Segment Start: PROVIDED RECORDS
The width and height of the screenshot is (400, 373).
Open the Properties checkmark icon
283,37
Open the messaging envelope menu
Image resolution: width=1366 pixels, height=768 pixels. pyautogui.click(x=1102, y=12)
Segment End: PROVIDED RECORDS
→ **TASK**: The complete listing is to be repeated exactly.

→ **RESULT**:
The width and height of the screenshot is (400, 373).
Open the Properties checkmark icon
283,37
Open the messaging envelope menu
Image resolution: width=1366 pixels, height=768 pixels. pyautogui.click(x=1102, y=12)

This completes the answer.